Office of the Director of Security
Caesars Palace Hotel and Casino
Las Vegas, Nevada
Kidnapping Day 2, 2:30 pm
Twenty-five and a half hours after Larry had been taken, there was not a whole lot to go on in the case of the missing Regular Guy. The disappearance of one-half of The Regular Guys, who also happened to once date the first lady of the United States, seemingly had every cop in the Colorado River Basin mobilized, as well as every reporter with a credential.
The FBI, which usually only gets involved in adult kidnappings when it has reason to believe a state line has been crossed, took command of the investigation on the somewhat flimsy grounds that Las Vegas was just a half-hour from the Arizona and California borders and 90 minutes from Utah and who knows what in the hell is going on. An army of investigators from both the FBI and the Las Vegas Metropolitan Police Department had blanketed The Strip asking questions, looking for clues and generally following the established investigatory technique prescribed for a kidnapping.
They had come up with absolutely nothing.
Ron Thomas, Director of Security for Caesars Palace, was sitting in his office with Special Agent Sam Rider of the Las Vegas office of the Federal Bureau of Investigation. Sam was 6-2 and a trim 200 pounds with permed brown hair. He spent a lot of time lifting weights. The FBI had dispatched him to be the liaison with the hotel and to coordinate whatever information Ron Thomas happened to pick up.

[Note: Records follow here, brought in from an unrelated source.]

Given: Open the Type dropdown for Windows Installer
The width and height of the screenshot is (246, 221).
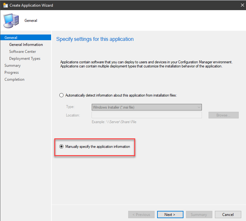Looking at the screenshot, I should 147,107.
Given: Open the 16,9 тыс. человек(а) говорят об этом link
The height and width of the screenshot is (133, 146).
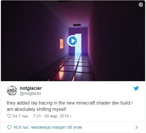Looking at the screenshot, I should [47, 127].
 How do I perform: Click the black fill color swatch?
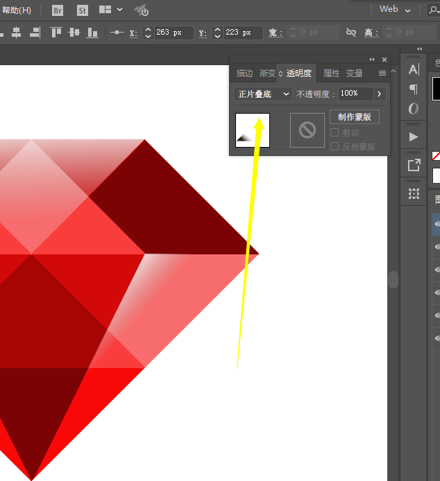(437, 88)
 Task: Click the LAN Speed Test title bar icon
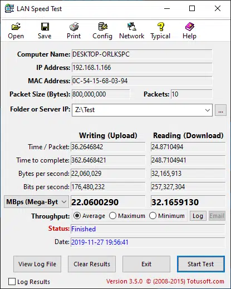pos(9,8)
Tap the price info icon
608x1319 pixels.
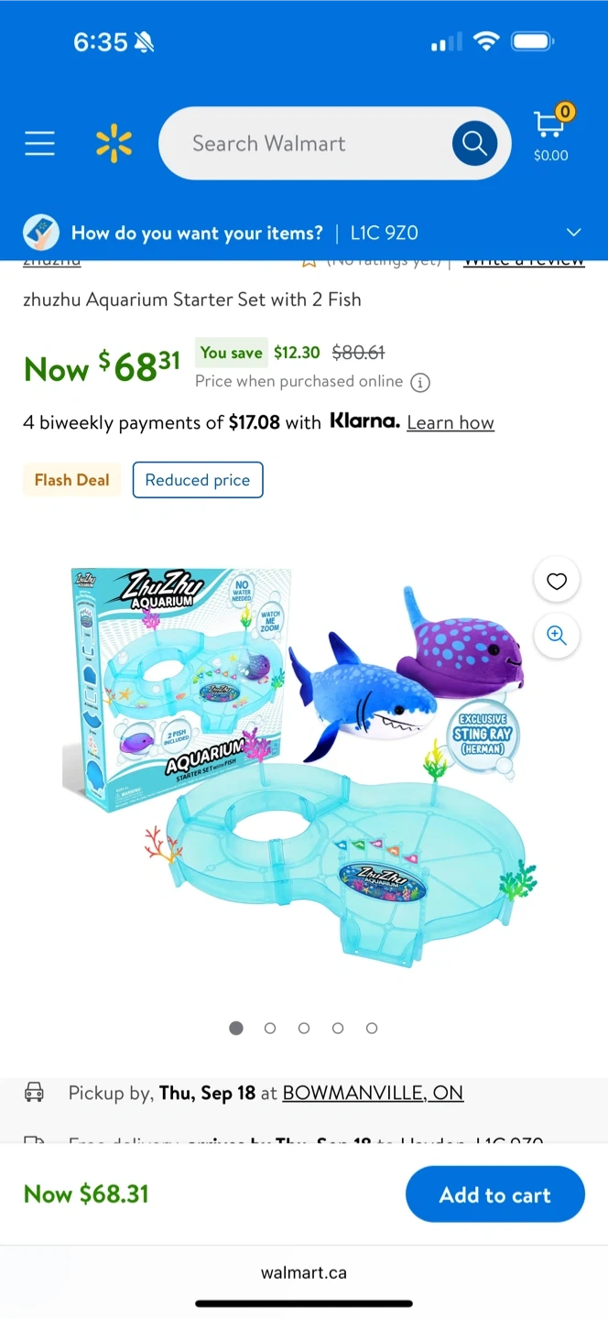point(420,383)
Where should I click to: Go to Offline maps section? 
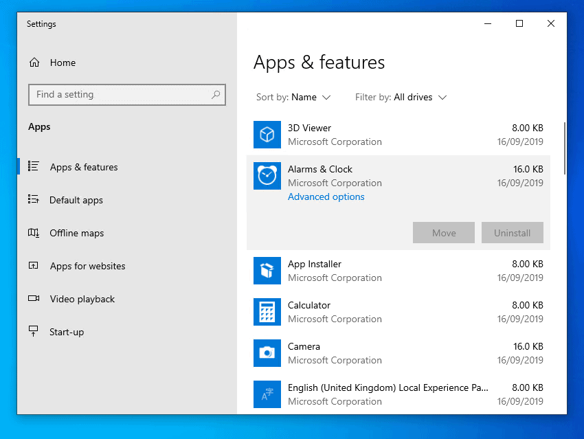coord(76,234)
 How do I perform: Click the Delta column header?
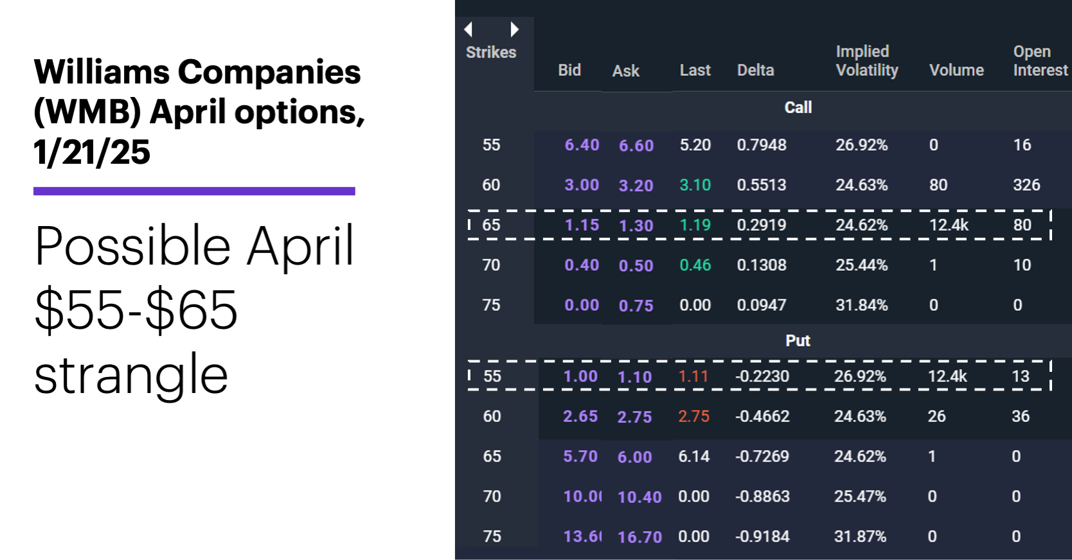[755, 71]
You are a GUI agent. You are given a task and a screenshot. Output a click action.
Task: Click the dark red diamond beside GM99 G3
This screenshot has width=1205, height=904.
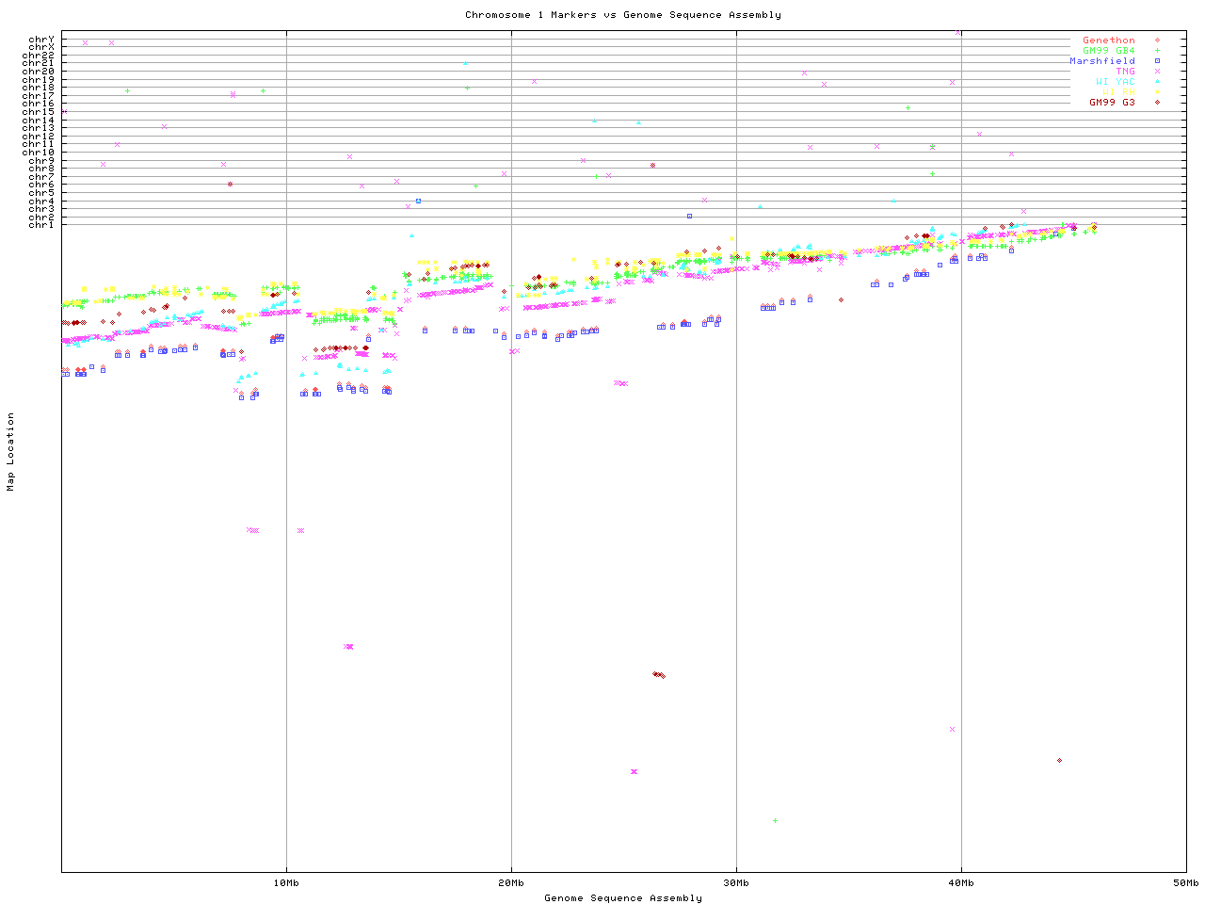click(x=1157, y=103)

Ron was on the phone with an underling in the security department who was informing him that the security officer who had been assigned to the VIP lot when Larry had been snatched had not shown up for work today.
Ron was curious as to exactly why it had taken them all day to relay this information to him, but that was a problem for another day. He shared this tidbit with Special Agent Sam Rider.
“Well, let’s go pick him up then!” Sam said. “Case solved!”
Ron chuckled. He had known Sam for a few years and knew Sam had a wit. What he didn’t know was if it was Sam’s way of distancing himself from the crimes he worked, or if he really thought crime was funny.
Ron turned to his computer, clicked the mouse a few times and then tapped the keyboard a little. Soon his printer was whirring. He took the sheet of paper from the printer, scanned it for a couple of seconds and then handed it to Sam.
“Here, look at this,” Ron said. “Look when he was hired.”
Sam scanned the sheet for a couple of seconds, then whistled.
“Wow,” he said. “Seventeen months ago.”
“That’s some good planning.”
“Assuming he’s involved and was in on it from the beginning, yeah. It shows considerable organization and forethought. Where’d he live?”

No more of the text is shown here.